The Langfords hadn’t shown up sooner because they were watering their property as fast as they could.

I started (watering) when I saw the fire, Joan said. That’s all I had – hoses – but I had two pumps.

The fire had dropped into their yard, threatened their pasture and was moving toward the hayfield. Luckily, their sheep had been moved down by the river just before the fire started. When the Langfords dashed to the Sinclair to get drinks for the volunteers, Joan said she thought they had the grass fires contained.

We’re OK – the house is OK, thank God, she said.

Moments later, the call came across the radios: structure fire.

The Langfords’ shop was ablaze, sending plumes of smoke eastward.

Upwind, a barn and outbuildings didn’t appear to be threatened.

But two gas tanks stood only yards from the shop, and the Langfords’ house was situated precariously downwind. In the background, a helicopter disappeared into a thick brown cloud as it continued making water runs from the river to the hills.

They’ve lived here for years and years, Pratton said.

We’re all family here, she said. If it affects one of us, it affects us all.

As the shop fire seemed to play itself out, Pratton turned her car around to head back to the Reed Point Sinclair. With firemen in town, she knew she’d be busy.

We’re probably going to have to be here through the night, she said.

We’re going to be open for emergency crews, Jensen added. Things are going to be happening all night, for sure.

Stillwater County Commissioner Maureen Davey said it didn’t take much to spark the blaze.

We haven’t had much lightning, Davey said. We had a little bit today and that’s what we got.

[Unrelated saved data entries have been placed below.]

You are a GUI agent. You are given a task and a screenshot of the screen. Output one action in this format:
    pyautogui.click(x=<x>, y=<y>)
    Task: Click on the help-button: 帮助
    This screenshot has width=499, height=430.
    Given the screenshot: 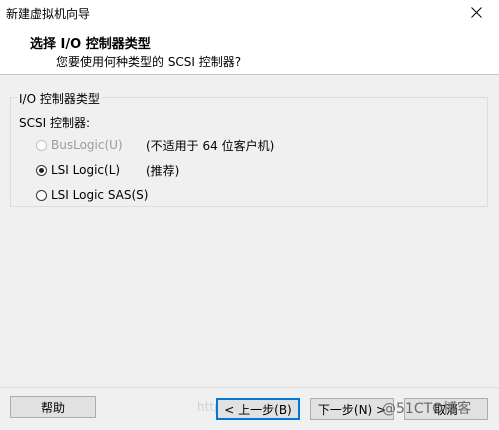 What is the action you would take?
    pyautogui.click(x=53, y=407)
    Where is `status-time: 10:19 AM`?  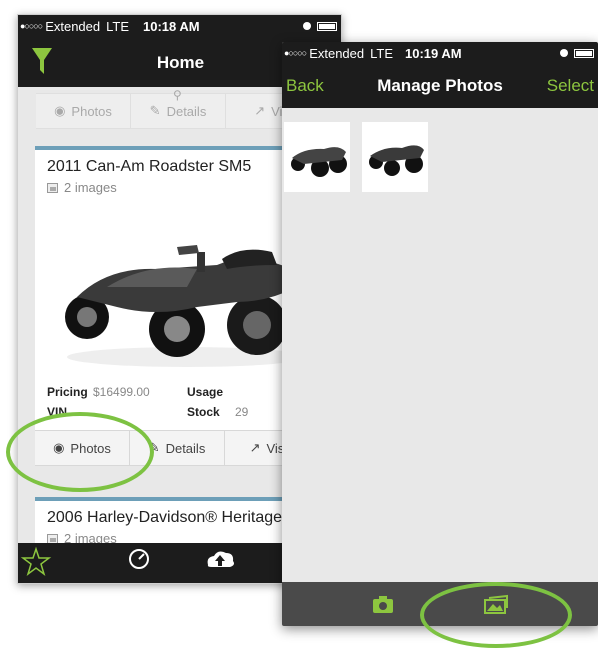
status-time: 10:19 AM is located at coordinates (434, 53).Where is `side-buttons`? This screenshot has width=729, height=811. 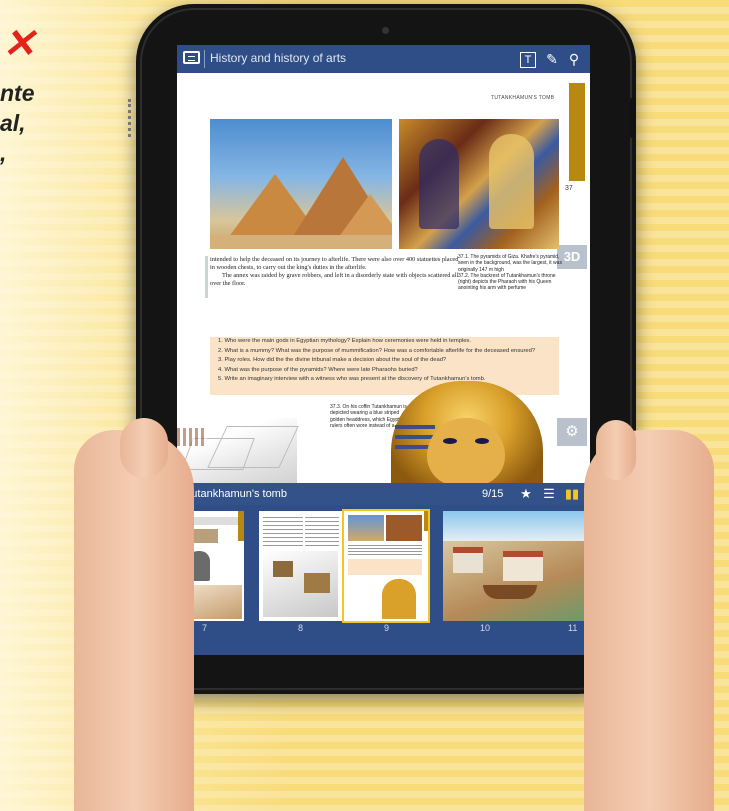 side-buttons is located at coordinates (133, 118).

The commissioners on Wednesday afternoon declared an emergency because of the extreme fire danger and the Whistle Creek fire. That will make the county eligible for state disaster money.

Stillwater County has committed all available resources, taken all possible action to combat and alleviate the situation and local resources may not be adequate to cope with the situation, the resolution stated. An emergency is hereby declared because expenditures may be beyond the financial capability of the county.

Fire crews from Reed Point, Columbus, Park City, Absarokee and Rapelje fought the fire, Tyre said. Big Timber Fire Department attacked from the west side of the blaze, she said. The helicopters, one from the Gallatin National Forest and one from the Department of State Lands in Helena, had to quit working as the sun set.